[Input data Boundary: Start]
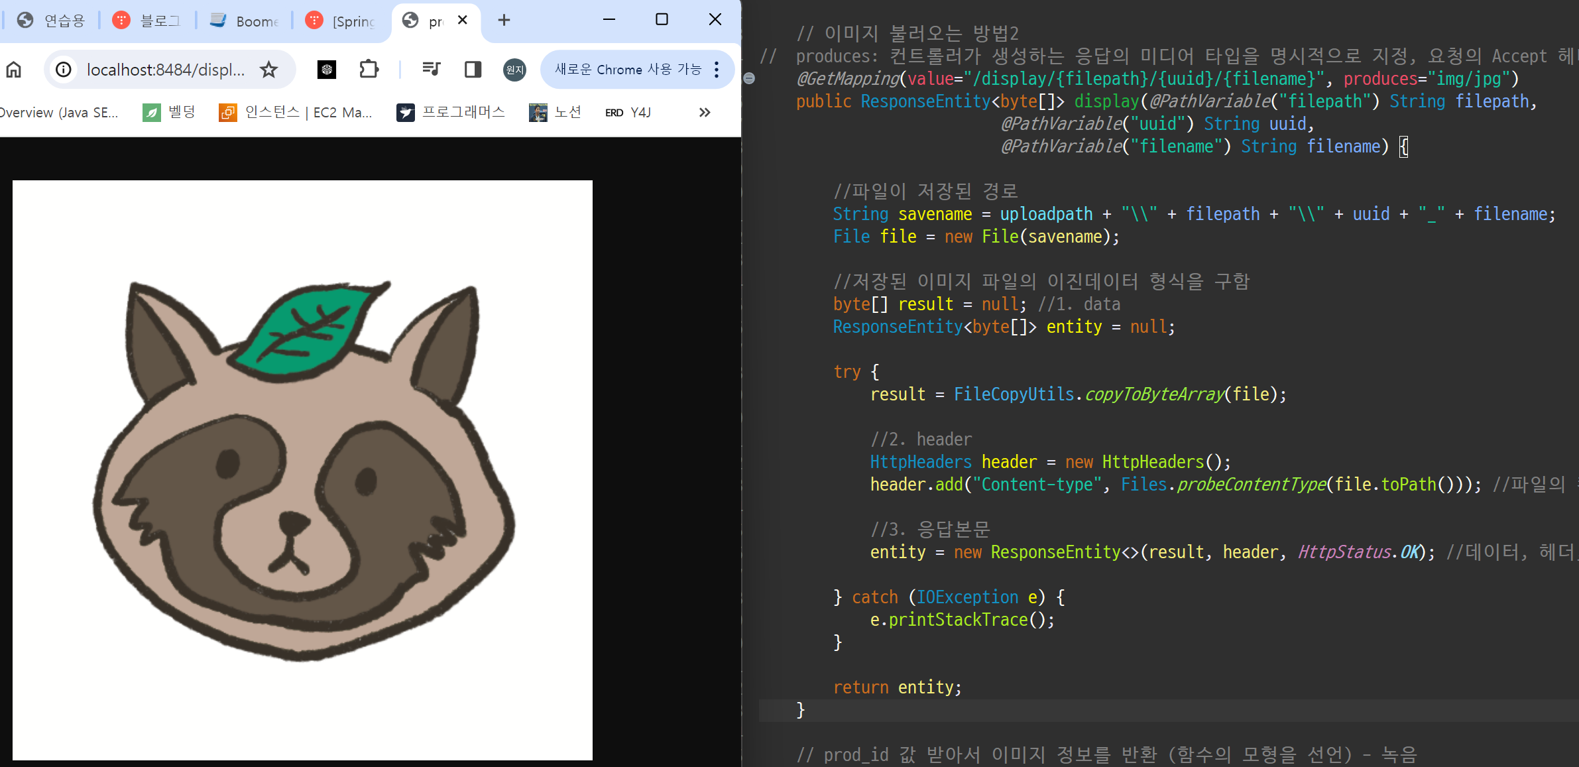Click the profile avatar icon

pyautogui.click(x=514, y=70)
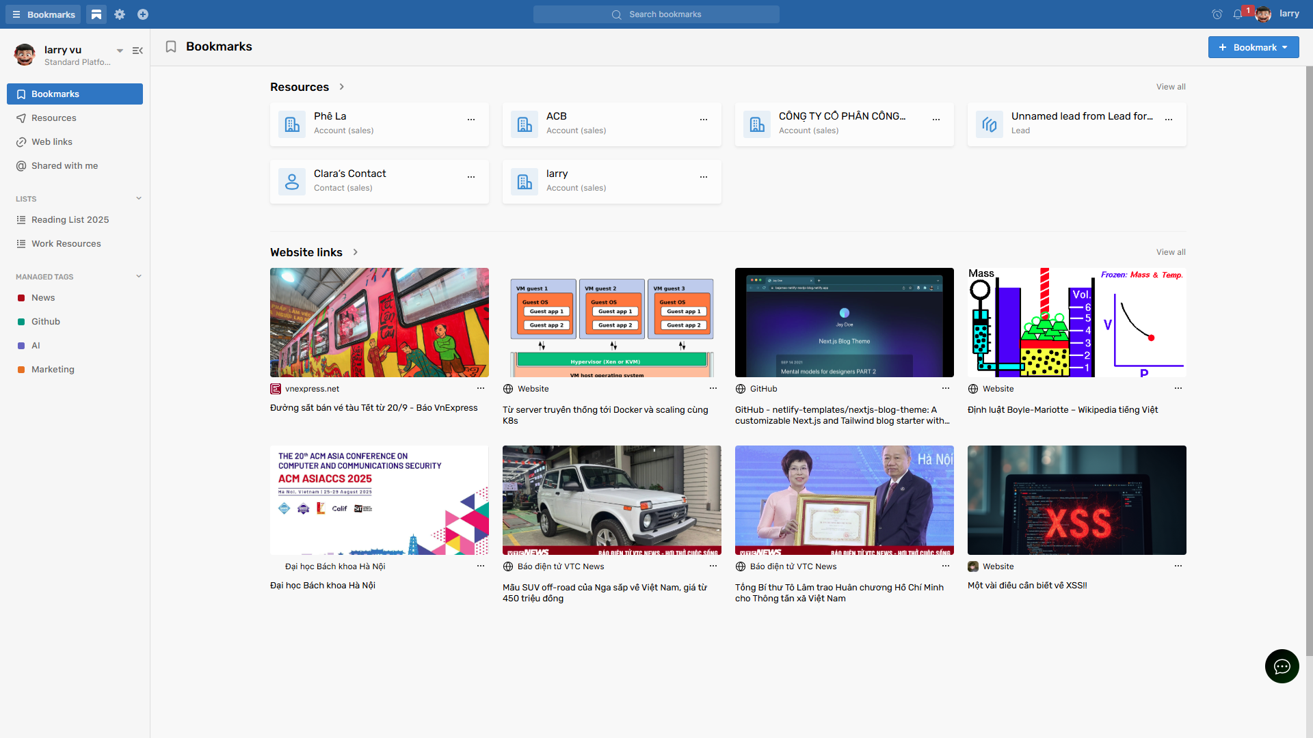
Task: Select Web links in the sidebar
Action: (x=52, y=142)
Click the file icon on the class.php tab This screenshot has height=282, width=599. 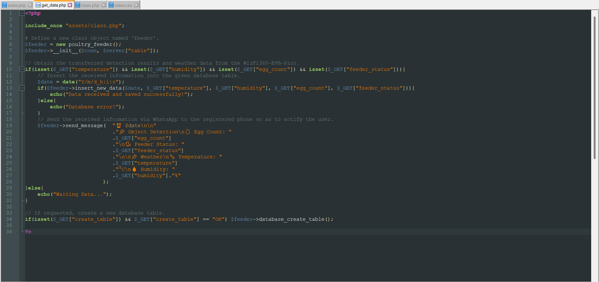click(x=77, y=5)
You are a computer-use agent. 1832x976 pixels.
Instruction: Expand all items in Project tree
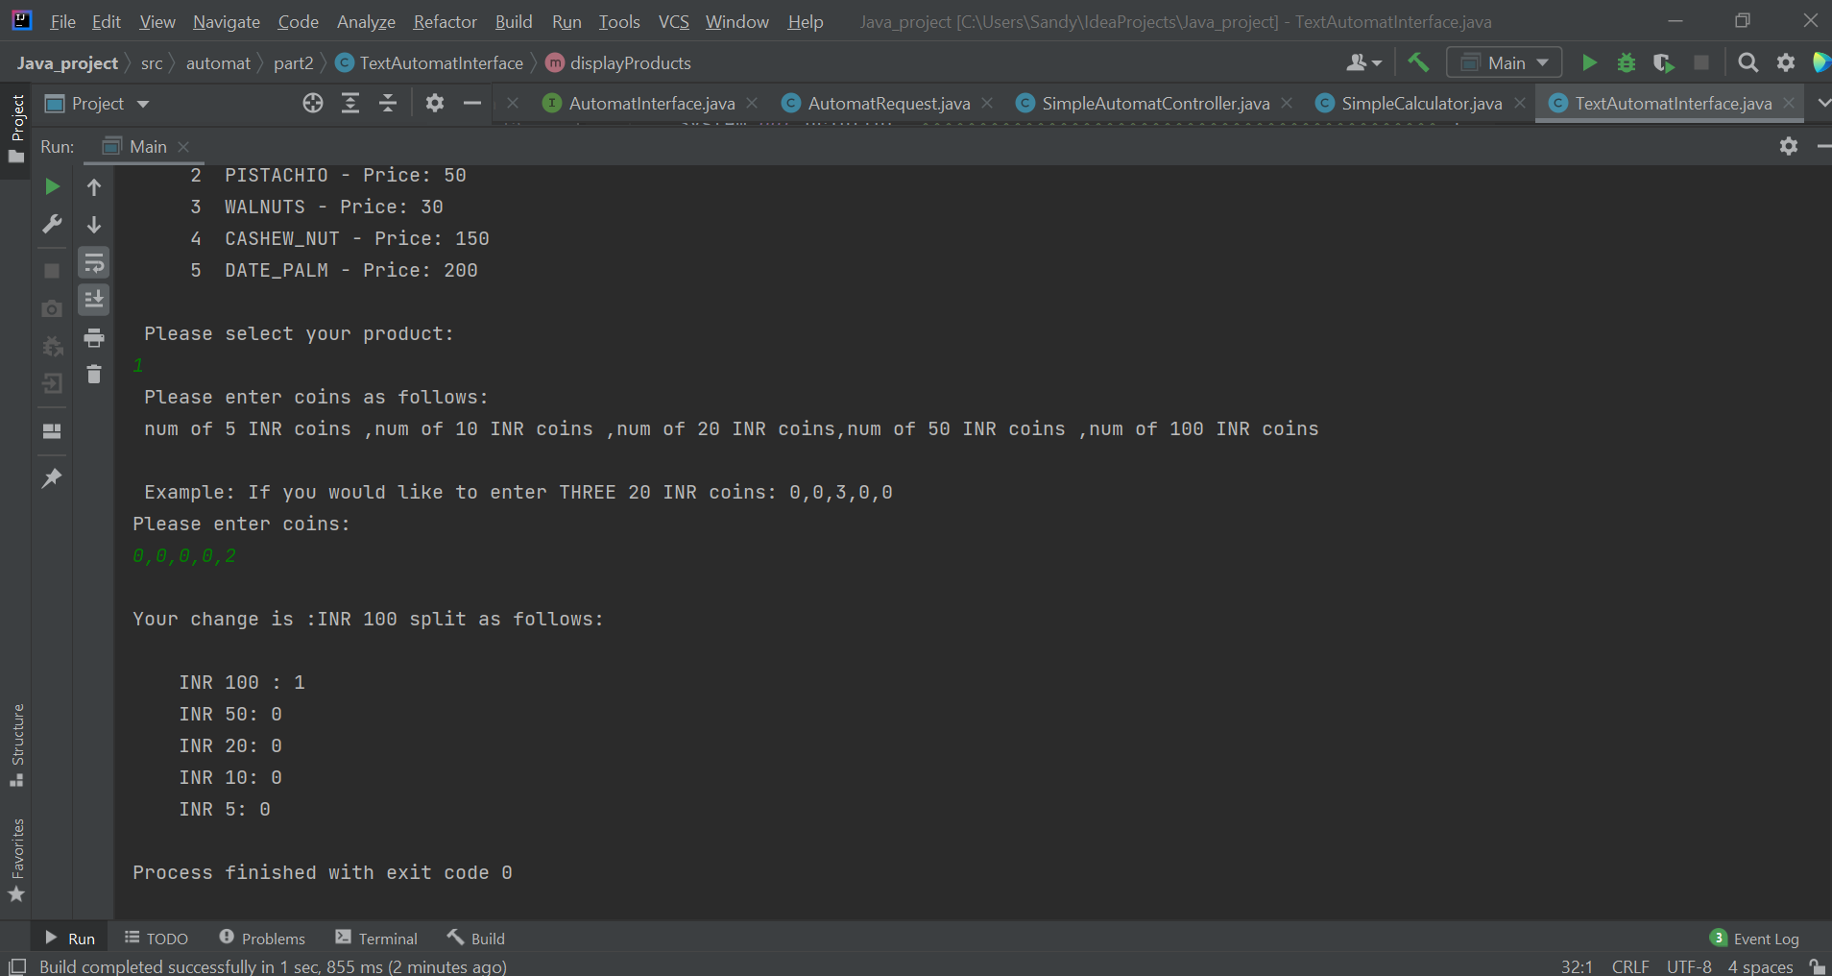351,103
[Input data Boundary: End]
◆ Directions ◆
Your reply must hold only the lines from the line containing "You are a computer-use" through the end of the records above, written out exactly, both ends included, with no pictures, please.

◆ Problem solution ◆
You are a computer-use agent. 1832x976 pixels.
Instruction: Expand all items in Project tree
351,103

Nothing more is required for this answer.